- _Your task_: In the thread about GIF hashing, how is "distinct" defined?

Start of Reading passage

GIFs getting the same hash when the first frame is identical
anatolyra opened this issue · 4 comments
it currently is, but maybe we can alter it to something you seem appropriate.
What behavior would you like?
Create a single hash for the entire gif?
- Concatenate different hashes for each frame? (Same gif will match but different order won't, this will prevent comparison of gifs with different number of frames.
- Creating a hash object for each individual image and group it in some kind of way to be able to compare all images and a single image within the gifs? (Search if individual images match within a collection?)
- ....
My suggestion is to create a "gif hash collection" allowing for different similarity distances.
intersect
find image matches contained in both gif collections
distinct
1 - intersect
totalDistance
summed distance frame by frame
minDistance
summed distance for each frame to the closest frame
distanceShifted
total distance but shifted to create the lowest value
I like what you suggest. A couple of things:
- intersect - to find image matches in both collections, you'll have to allow for giving a minimum similarity value
- What do you mean by distinct?
- Maybe give a result of average distance and variance?
Thanks!
I define distinct as the inverse operation of intersection. Return all images which are unique to one collection.
The issue tracker serves as notes and comments, therefore don't worry if it gets a bit messy. I am just writing down random thoughts.
Coding all of this is trivial and can be done within a short time, the issue arrises from a design point perspective:
- For my liking I would create a new class similar to FuzzyHash which groups hashes together. The hash object can be returned from the hashing algorithm easily if it extends Hash. If this is done maybe it's time to implement a new abstract super class
hash collection
. - Searching for images is more a feature of an `ImageMatcher' rather than a hash object. Semantically creating a hash object bothers me a tiny bit (We could query if an image is contained in the gif).

End of Reading passage
Start of Extracted entries

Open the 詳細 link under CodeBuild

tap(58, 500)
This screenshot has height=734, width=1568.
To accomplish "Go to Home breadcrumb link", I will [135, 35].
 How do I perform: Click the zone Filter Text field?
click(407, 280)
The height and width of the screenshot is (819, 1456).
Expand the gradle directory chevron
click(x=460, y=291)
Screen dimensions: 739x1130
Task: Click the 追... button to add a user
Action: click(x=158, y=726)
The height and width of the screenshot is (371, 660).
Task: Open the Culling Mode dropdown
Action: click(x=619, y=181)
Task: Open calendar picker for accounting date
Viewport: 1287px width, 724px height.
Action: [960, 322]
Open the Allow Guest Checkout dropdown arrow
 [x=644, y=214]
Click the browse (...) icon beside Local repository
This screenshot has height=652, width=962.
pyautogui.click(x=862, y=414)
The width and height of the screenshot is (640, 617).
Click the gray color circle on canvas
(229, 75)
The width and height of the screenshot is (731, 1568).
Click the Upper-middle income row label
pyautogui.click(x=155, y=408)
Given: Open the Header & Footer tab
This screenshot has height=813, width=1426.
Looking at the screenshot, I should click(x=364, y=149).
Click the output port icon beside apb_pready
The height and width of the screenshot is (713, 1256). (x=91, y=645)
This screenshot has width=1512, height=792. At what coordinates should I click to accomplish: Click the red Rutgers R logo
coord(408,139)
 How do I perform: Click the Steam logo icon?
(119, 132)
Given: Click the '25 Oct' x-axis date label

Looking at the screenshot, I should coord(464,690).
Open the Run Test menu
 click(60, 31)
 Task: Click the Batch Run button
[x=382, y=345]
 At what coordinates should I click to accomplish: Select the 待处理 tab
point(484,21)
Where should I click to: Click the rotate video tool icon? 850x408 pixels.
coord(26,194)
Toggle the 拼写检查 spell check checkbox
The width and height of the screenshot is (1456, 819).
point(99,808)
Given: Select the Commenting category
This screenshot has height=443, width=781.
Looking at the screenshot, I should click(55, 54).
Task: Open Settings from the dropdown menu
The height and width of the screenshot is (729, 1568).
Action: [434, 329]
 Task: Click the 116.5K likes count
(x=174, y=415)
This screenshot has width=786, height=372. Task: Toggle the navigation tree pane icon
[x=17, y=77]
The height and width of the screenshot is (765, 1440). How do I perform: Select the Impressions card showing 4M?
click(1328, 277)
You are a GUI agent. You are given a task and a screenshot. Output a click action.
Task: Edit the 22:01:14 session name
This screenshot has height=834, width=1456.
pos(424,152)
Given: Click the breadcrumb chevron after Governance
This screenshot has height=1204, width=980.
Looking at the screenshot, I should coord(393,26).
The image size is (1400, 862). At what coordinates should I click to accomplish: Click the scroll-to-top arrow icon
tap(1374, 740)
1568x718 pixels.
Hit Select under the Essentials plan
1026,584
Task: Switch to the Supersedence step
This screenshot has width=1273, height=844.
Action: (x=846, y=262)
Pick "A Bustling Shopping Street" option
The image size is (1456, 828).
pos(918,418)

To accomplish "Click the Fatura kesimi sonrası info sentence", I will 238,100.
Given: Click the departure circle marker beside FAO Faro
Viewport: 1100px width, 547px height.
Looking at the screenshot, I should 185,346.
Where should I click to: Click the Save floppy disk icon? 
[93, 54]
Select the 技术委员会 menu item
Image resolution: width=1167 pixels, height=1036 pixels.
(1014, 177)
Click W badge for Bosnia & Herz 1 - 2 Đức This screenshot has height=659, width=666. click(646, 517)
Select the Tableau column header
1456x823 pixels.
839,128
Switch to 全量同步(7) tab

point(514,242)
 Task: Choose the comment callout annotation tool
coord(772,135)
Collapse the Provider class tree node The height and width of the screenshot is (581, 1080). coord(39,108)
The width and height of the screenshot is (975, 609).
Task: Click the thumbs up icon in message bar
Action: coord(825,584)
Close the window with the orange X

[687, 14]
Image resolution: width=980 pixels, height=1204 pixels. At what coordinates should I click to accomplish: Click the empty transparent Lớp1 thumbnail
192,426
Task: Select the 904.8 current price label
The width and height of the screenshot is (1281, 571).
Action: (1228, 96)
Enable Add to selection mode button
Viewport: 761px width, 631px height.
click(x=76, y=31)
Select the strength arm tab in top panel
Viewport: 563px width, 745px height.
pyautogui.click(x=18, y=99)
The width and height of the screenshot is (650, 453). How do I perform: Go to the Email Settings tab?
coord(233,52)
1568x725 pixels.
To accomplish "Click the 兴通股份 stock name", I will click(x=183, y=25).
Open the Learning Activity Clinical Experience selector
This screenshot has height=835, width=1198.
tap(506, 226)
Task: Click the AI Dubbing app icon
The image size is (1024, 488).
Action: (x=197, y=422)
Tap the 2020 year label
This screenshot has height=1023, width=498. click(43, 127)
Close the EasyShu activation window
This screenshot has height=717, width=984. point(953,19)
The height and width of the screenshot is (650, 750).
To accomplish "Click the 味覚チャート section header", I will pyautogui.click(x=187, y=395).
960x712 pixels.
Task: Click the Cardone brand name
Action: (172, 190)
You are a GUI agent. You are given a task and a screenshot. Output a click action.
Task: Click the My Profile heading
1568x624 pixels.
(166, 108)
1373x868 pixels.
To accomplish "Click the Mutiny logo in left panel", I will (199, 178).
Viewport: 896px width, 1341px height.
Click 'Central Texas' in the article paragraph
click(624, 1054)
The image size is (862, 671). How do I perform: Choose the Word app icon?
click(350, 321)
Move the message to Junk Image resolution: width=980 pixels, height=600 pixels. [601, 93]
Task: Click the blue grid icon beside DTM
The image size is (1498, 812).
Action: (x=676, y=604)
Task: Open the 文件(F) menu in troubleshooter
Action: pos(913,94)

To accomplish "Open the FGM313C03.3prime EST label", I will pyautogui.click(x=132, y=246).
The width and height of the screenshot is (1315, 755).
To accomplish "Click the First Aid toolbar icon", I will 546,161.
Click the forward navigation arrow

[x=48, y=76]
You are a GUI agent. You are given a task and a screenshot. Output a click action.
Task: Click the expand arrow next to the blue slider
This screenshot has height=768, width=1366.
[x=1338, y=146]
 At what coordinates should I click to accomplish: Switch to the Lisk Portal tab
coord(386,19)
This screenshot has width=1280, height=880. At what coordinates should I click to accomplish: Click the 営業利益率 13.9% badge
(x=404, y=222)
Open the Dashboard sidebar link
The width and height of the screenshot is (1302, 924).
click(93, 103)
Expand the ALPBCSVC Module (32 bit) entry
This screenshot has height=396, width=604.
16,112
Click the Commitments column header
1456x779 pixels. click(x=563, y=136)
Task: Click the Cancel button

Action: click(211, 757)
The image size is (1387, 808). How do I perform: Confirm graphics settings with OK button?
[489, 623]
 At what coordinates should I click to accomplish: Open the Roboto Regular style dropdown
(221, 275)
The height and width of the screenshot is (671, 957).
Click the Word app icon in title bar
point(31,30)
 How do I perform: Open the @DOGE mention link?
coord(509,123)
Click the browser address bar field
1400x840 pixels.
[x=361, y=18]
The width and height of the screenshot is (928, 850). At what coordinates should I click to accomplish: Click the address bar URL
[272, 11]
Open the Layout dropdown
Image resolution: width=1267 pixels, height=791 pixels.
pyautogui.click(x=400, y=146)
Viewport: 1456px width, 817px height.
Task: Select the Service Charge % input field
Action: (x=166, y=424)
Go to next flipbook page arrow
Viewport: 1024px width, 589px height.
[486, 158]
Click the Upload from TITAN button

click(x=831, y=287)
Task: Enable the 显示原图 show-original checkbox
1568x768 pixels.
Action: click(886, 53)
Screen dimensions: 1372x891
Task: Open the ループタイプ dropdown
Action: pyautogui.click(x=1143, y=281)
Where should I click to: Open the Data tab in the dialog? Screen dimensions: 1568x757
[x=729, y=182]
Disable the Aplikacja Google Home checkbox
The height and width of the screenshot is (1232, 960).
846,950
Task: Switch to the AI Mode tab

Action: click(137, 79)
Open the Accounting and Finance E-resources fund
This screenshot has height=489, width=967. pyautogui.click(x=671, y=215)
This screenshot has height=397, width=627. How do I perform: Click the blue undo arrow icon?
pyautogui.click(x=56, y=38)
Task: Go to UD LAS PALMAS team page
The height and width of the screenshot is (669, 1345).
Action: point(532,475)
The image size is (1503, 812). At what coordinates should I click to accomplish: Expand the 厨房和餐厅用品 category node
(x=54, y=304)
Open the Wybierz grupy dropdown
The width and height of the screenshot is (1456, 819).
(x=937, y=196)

End of Extracted entries

- _The output_: As the inverse operation of intersection: it returns all images that are unique to one collection.